Besides its relevance to maintenance of vertical habitat, predator/prey interactions and migratory behavior, the rate of thecosome pteropod sinking is biogeochemically important as shells from dead thecosome sink to the deep ocean and dissolve in high pressure, contributing an estimated 12–13% of the carbonate flux globally (Berner and Honjo, 1981; Tsurumi et al., 2005) and greater than 50% of the carbonate flux in the Southern Ocean (Hunt et al., 2008). The sinking rates measured here, although likely slower than that of dead or empty shells, give insight into how shell size may affect carbon flux rate. These findings may be important as we seek to understand changes to flux due to anthropogenic forcings. Using time series observations, shifts in planktonic community composition, including pole-ward movement of centers of abundance have been demonstrated (Southward et al., 1995; Oviatt, 2004; Mackas et al., 2007) including in pteropods (Beaugrand et al., 2012). Due to basic thermodynamic principles, warmer conditions tend to be more favorable for smaller species and smaller individuals within a species (Berger, 1978; Berner and Honjo, 1981; Almogi-Labin et al., 1988; Fabry, 1990; Fabry and Deuser, 1991; Daufresne et al., 2009). Not only do smaller individuals carry less carbonate to depth, but our results demonstrate that they also sink slower, providing a greater window of time for dissolution effects to reduce the vertical extent of their carbonate export. Thus, changes in the species or size class composition could reduce both the amount and depth of calcium carbonate export. Ocean acidification, which degrades fragile aragonite shells and reduces calcification, may additionally alter these sinking rates, as well as pteropod swimming and sinking behavior, in the future (Sabine et al., 2004; Manno et al., 2010; Orr, 2011; Chang and Yen, 2012; Comeau et al., 2012; Adhikari et al., 2016; Murphy et al., 2016; Bergan et al., 2017; Bednaršek et al., 2019).

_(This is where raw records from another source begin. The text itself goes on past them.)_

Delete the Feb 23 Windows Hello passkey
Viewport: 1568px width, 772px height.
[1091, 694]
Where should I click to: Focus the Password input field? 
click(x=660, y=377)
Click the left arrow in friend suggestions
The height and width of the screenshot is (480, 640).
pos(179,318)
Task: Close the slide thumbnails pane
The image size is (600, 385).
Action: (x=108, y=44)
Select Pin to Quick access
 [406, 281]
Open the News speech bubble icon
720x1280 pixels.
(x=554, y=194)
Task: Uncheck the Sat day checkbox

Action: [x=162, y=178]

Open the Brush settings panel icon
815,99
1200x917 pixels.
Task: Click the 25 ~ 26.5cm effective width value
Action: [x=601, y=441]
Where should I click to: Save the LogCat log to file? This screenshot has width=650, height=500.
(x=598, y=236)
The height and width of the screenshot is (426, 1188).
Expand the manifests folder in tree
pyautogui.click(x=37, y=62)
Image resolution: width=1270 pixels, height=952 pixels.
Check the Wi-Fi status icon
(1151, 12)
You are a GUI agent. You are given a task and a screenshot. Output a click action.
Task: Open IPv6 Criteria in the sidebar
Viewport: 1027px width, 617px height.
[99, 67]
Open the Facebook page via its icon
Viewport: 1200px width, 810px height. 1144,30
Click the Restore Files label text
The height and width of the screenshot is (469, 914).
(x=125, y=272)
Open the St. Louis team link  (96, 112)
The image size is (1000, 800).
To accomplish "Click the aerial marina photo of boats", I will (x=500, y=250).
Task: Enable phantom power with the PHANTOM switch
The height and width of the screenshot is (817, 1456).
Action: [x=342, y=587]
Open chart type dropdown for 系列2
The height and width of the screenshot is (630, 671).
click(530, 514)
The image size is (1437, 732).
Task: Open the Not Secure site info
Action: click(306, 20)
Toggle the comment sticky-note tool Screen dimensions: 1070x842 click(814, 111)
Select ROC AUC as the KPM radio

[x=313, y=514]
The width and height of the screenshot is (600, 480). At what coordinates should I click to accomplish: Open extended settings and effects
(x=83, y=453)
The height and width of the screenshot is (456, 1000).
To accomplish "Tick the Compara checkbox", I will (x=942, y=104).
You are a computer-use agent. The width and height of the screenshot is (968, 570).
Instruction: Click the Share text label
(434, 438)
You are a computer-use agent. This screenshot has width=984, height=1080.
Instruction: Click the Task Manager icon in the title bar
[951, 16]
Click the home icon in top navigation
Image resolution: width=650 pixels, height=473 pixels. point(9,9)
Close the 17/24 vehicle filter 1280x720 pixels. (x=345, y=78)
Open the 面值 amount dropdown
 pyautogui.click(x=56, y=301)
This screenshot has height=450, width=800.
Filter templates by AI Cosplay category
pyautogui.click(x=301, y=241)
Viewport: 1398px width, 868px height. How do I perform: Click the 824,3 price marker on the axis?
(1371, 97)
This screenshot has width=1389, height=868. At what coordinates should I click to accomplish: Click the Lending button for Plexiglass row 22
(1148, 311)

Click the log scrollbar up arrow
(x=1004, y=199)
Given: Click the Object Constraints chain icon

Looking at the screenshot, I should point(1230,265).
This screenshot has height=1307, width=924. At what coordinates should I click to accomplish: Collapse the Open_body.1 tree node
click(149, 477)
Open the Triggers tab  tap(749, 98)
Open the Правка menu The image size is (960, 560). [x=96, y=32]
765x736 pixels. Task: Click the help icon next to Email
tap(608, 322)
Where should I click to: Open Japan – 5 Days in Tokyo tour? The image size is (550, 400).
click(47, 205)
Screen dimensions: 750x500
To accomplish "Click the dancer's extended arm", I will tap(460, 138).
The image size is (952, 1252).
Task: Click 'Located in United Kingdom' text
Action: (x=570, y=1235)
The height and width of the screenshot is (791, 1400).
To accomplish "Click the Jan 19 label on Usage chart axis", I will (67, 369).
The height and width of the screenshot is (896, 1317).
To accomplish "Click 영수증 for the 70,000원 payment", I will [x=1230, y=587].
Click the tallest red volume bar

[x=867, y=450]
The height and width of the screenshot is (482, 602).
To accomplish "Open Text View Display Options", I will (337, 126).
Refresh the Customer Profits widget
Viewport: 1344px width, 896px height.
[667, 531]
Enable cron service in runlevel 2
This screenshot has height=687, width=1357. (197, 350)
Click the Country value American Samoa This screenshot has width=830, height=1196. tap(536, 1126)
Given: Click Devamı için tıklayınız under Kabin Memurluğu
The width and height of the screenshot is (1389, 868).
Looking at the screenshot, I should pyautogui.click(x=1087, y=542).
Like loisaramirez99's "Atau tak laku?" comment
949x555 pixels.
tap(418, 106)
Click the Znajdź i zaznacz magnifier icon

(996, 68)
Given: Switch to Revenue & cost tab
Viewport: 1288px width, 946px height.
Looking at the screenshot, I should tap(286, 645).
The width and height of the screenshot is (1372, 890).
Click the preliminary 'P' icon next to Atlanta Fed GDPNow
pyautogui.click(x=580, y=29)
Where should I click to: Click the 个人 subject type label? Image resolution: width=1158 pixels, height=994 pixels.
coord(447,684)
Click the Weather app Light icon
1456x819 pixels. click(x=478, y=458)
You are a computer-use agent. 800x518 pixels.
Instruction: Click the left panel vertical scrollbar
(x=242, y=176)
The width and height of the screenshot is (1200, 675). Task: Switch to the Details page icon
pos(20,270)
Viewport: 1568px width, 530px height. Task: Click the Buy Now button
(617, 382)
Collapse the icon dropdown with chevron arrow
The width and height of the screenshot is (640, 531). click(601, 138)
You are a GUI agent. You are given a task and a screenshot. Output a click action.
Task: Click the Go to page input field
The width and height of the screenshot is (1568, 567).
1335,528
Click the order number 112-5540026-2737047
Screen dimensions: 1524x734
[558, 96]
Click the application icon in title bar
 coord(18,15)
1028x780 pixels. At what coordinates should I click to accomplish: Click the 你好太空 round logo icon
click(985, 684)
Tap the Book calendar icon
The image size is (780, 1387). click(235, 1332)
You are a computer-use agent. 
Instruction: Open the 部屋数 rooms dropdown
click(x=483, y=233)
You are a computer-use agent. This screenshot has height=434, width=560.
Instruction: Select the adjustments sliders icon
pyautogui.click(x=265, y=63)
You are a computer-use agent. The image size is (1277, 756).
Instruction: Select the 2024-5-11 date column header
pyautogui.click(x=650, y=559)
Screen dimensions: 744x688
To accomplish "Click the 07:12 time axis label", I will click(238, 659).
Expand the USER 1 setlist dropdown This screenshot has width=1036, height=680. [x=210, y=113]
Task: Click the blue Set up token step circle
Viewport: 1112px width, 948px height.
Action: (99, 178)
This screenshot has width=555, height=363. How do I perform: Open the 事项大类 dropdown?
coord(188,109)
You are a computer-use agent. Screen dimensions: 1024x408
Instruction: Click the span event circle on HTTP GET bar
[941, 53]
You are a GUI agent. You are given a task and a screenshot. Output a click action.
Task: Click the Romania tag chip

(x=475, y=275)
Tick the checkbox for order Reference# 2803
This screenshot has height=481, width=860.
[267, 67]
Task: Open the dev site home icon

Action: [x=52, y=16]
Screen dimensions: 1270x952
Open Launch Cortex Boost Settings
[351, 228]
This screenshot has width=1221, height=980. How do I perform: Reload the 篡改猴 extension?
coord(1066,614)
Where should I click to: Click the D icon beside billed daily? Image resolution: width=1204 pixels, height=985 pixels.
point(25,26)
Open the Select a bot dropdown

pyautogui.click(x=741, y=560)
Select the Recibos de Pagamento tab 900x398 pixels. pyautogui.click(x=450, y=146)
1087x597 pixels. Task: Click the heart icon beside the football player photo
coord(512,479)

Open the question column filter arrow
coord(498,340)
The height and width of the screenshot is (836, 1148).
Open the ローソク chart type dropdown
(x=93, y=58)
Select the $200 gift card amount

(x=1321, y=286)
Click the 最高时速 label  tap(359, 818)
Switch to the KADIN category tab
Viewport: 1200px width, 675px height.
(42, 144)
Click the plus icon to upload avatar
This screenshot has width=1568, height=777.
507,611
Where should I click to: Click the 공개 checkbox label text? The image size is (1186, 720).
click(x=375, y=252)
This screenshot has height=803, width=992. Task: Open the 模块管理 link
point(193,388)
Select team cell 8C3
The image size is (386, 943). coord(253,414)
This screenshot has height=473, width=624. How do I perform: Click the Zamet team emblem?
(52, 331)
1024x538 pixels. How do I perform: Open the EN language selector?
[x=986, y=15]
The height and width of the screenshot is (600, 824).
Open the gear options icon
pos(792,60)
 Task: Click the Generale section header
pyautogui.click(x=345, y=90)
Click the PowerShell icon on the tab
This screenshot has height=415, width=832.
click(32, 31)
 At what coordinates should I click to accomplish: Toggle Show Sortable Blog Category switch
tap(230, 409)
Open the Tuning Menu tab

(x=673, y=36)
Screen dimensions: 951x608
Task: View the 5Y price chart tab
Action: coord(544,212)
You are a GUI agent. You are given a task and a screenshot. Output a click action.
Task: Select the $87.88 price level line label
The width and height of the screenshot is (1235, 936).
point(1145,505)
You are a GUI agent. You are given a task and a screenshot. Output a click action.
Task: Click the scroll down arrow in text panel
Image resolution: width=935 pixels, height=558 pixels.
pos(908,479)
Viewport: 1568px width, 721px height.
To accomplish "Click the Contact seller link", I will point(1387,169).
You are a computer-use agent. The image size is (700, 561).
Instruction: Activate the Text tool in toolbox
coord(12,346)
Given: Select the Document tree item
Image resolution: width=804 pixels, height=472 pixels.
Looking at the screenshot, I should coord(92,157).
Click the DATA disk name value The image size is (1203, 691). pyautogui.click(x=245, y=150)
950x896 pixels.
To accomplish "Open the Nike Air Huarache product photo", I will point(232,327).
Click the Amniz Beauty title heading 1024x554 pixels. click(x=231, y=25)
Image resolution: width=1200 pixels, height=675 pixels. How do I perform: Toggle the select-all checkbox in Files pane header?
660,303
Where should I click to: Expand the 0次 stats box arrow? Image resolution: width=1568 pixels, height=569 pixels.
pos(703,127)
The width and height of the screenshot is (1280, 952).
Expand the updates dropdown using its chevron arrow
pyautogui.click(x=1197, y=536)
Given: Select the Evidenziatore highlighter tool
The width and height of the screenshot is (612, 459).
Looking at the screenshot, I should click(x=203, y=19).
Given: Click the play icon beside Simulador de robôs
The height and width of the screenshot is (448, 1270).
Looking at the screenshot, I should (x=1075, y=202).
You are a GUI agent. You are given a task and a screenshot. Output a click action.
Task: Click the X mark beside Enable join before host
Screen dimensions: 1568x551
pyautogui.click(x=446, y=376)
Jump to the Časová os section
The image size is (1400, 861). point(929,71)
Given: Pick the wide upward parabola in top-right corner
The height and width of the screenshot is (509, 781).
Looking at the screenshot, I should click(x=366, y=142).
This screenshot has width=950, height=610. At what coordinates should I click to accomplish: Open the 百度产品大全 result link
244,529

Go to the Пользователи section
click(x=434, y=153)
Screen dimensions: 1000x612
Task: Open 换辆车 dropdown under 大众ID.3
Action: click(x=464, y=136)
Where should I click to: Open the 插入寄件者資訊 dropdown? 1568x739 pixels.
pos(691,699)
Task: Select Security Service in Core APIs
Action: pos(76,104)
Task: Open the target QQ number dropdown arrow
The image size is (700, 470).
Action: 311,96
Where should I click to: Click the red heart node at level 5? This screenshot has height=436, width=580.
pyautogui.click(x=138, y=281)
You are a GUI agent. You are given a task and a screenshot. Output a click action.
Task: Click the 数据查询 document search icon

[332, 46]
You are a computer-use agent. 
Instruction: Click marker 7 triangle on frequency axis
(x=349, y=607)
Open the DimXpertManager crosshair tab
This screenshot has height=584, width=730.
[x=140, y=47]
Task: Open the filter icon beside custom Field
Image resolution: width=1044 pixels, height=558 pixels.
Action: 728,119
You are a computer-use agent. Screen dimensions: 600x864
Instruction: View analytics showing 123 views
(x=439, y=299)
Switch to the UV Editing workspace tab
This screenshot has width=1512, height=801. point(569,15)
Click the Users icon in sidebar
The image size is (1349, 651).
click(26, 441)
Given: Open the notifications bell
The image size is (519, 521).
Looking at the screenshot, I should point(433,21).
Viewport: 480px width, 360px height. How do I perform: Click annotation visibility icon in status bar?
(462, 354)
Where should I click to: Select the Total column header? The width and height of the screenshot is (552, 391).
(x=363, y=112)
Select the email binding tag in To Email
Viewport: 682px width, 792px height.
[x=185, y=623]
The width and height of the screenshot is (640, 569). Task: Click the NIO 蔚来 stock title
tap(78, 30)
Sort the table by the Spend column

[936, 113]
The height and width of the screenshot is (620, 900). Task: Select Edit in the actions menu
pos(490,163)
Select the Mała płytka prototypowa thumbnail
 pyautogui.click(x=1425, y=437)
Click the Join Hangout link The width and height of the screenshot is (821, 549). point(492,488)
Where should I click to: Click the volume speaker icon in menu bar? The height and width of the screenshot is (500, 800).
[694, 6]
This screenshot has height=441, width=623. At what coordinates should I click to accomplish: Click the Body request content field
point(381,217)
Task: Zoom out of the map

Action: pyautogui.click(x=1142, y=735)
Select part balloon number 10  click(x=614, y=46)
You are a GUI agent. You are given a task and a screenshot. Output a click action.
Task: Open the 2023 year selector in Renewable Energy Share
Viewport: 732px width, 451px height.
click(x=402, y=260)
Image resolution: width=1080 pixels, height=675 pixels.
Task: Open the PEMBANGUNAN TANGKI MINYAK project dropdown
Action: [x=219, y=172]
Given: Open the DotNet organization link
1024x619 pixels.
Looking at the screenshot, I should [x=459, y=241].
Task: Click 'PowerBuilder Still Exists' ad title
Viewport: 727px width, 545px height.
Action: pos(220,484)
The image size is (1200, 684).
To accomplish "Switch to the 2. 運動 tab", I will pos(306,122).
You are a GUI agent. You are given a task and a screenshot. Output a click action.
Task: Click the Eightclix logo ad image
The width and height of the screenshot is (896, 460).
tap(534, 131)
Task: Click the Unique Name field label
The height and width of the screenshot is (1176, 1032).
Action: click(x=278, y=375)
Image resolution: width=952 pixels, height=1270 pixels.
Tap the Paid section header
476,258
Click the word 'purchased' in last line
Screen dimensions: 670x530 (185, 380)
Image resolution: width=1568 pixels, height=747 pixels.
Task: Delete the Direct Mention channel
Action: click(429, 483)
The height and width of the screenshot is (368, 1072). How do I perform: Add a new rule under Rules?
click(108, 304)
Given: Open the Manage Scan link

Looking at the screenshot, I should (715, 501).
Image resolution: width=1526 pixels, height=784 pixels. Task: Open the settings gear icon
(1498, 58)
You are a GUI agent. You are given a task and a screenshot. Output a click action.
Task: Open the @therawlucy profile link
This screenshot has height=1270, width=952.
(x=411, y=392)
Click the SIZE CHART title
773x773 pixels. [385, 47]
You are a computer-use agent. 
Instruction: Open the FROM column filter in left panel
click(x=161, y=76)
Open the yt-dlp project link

Body length has previously been analyzed as a predictor for vertical migration extent based on the idea that migration is a balance between the energetics of swimming and the ability of an individual to hide from visual predators. These constraints both scale with size, but in opposite directions. Consequently, it has been demonstrated that there is a U-shaped curve to the extent of vertical migration for copepods in the California current (Ohman and Romagnan, 2016), with both longer and shorter individuals having small migrations, and intermediate sized organisms migrating the most. Longer individuals in the study by Ohman and Romagnan (2016) had a deeper overall habitat, while shorter individuals were present higher in the water column. Our dataset has substantially less sampling, however, the preferred depth habitat patterns are consistent with these previous findings. Longer species > 7 mm tended to have deeper distributions (C. atlantica, D. trispinosa, Pneumoderma atlantica), while smaller species < 3 mm (H. inflatus, L. bulimoides) are found abundantly in the upper water column (Supplementary Figure S4A). However, the vertical extent of migration patterns of the pteropods analyzed here do not have the same U-shaped curve, with some of the smaller species having long migrations (H. inflatus; 200 m) and one of the larger species having the shortest migration (C. clava; 50 m). This suggests that for pteropods there are factors other than length driving migratory behavior. It is very likely that for the negatively buoyant pteropods shell morphology and mass play a bigger role than for the neutrally buoyant copepods. For example, Creseis clava, although quite long, is substantially less heavy than similarly sized individuals of other species owing to its needle like morphology, while H. inflatus is known to have a thinner and lighter shell than similarly sized Creseis species (Lalli and Gilmer, 1989).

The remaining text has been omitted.